» **Data records**
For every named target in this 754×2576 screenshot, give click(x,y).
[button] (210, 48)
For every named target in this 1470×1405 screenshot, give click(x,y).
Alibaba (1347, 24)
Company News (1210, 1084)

» **Exercise**
Take the line holding "[button] (210, 48)" and all lines after it through the end of the data, and set them down exactly.

» **Answer to this problem**
[button] (210, 48)
For every named target in this 1470×1405 screenshot, give click(x,y).
Alibaba (1347, 24)
Company News (1210, 1084)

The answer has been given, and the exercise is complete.